I will soon become a tai chi instructor perhaps filling one need. A good
fishing friend of mine who retired from sales and many years on the road and in
the air, doesn』t understand why doctors are reluctant to retire. I don』t want
to be judgmental, but for him he had a job. For many doctors, we feel as if we
have a calling. For me, every other January is decision time. That is when my
Florida medical license is up for renewal. Although the likelihood of me
returning to active practice is low, the mere act of giving this up would mean
that there really is no going back.
雖然我的大部分職業生涯都是在私人開業中度過的,但我總覺得自己像個老師。我會教我的病人,我會教那些剛加入這個診所的年輕醫生,護士和藥劑師。隨著我的退休,這一切都消失了。我讀了和寫了很多東西。我喜歡釣魚和打太極拳。我很快就會成為太極拳教練,也許會去填補一個位置。我的一位釣魚的朋友從經常在路上和空中旅行的銷售崗位中退了下來,他說他不明白為什麼醫生不願意退休。我不想說出我的評判。對他而言,他過去只是有一份工作。而對於許多醫生來說,我們覺得有一種使命的召喚。因此每年的1月份對我都是一個決定性的月份,在這期間我可以申請恢復我的佛羅里達州的醫療執照。但是我回歸開業的可能性很低,放棄申請的舉動意味著我確實不再回頭了。

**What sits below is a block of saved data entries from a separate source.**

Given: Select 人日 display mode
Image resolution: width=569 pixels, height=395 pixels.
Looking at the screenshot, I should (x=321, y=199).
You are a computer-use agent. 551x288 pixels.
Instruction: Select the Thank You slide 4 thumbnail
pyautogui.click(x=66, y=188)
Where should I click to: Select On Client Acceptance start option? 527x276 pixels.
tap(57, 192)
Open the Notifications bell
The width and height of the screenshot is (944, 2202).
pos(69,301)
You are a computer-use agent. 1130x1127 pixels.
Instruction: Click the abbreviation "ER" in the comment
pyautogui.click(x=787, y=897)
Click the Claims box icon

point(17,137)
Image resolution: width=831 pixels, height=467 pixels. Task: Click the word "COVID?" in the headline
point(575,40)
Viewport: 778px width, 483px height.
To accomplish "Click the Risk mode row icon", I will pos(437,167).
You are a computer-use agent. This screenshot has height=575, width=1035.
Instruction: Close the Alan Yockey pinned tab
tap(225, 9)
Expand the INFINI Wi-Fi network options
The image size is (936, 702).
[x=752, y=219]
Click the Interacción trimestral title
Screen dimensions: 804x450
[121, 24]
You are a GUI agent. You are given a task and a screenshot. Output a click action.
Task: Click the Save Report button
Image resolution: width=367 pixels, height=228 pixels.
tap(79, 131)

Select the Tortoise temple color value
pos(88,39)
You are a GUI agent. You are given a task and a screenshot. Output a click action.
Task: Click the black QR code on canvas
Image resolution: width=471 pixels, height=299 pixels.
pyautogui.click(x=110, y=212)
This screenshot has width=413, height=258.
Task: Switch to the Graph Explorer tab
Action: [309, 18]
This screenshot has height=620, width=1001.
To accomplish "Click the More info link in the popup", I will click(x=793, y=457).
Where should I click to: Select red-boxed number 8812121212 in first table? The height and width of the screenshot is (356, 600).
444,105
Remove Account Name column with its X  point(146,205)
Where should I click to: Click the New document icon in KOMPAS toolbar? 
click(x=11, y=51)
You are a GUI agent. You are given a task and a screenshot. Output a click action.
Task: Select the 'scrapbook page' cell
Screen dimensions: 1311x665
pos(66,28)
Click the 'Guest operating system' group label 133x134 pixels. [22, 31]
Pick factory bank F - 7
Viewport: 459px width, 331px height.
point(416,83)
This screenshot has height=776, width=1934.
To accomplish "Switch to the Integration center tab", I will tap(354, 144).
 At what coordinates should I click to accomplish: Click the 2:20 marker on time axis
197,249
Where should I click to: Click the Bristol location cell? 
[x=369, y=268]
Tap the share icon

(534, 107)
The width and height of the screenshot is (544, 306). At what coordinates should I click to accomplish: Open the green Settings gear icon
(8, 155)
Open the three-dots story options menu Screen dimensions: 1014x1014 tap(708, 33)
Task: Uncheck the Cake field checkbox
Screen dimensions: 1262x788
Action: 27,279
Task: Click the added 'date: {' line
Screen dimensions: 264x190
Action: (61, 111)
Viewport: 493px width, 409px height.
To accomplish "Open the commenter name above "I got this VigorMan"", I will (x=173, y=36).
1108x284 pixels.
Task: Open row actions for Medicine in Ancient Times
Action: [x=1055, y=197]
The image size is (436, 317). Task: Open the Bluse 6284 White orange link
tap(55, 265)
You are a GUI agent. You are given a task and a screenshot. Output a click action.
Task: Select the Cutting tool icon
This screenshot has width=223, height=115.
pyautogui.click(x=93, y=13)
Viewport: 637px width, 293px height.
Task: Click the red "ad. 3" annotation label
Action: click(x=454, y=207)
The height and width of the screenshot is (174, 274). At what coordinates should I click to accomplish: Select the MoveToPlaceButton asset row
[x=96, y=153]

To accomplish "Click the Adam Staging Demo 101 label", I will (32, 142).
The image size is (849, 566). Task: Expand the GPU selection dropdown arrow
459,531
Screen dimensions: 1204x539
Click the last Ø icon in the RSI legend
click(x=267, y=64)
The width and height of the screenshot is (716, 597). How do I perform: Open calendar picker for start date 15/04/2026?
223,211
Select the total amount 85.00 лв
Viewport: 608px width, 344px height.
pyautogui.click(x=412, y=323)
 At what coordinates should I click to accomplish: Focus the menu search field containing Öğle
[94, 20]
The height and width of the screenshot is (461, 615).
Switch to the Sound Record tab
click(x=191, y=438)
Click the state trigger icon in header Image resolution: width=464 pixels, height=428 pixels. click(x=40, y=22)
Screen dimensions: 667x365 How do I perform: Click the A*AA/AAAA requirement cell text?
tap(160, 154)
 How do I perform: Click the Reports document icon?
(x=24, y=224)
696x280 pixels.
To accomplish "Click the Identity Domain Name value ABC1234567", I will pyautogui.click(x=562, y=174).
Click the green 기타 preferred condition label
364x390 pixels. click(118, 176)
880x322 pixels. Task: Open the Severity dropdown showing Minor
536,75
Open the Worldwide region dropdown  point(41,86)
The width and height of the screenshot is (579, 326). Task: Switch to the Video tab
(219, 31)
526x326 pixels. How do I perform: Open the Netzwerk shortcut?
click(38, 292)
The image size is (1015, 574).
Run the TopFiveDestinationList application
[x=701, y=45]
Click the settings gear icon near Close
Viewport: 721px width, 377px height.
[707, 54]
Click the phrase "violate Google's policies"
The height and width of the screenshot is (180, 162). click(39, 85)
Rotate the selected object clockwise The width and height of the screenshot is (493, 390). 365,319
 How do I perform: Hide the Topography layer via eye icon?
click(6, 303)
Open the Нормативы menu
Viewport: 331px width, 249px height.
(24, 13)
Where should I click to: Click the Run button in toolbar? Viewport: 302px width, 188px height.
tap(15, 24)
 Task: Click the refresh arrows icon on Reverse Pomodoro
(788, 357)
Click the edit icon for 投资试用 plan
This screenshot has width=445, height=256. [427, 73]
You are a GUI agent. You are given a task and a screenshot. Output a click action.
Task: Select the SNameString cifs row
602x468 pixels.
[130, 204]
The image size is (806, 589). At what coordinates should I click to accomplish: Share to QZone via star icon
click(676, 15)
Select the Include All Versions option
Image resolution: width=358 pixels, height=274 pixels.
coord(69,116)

Lastly, the act of retirement brings into hard focus
that this is indeed the 「last stage」 of one』s life. Although we deal with the
death and dying of our patients daily, when it is 「our」 death and dying, well,
that is a different matter. The hassles of corporate and industrialized
medicine will continue to affect physician retirement rates. However, for many
of those in the profession, the idea of life without medicine is just too scary to contemplate.
最後,退休生活確實是一個人生命的「最後階段」,值得引起了人們的強烈關注。雖然我們每天都要處理垂死或死亡的患者,但當這是「我們自己的」垂死或死亡時,這又是另一回事。醫療企業化和工業化的困擾將繼續影響醫生的退休率。然而,對於許多從事這一職業的人來說,沒有醫學工作的生活實在是太可怕了。
英文原作者David Mokotoff是一位心臟病專科醫生,他在自己的網名David Mokotoff上發表博客。原載KevinMD.com
Yunmu翻譯後記:作者抱怨的醫生要花費很多精力在電子病歷上,而每個醫院的電子病歷各不相同,往往彼此不能交流。其實這也是目前大多數醫生的抱怨。14年前在電子病歷仍然處於初級階段時,就有人提到過這個問題。
大多數人同意:與其將來要寫大量程序讓來自不同公司不同格式的電子病歷彼此交流,還不如建造一個統一的全國性的電子病歷讓所有醫院使用來得省錢。有人按照當年的美元價值來估算,在美國要建成一個統一的電子健康報告系統需要當年價值1560億美元的投入和5年的時間,再加上每年相當於當年480億美元的運營成本:「One study estimates that
creating one in the United States within 5 years would require $156 billion in
capital investment, plus $48 billion in annual operating costs」 Easing the way for the
electronic health record, Feb. 2007 Vol. 2 Num. 2.。但是政府拿不出這筆錢啊。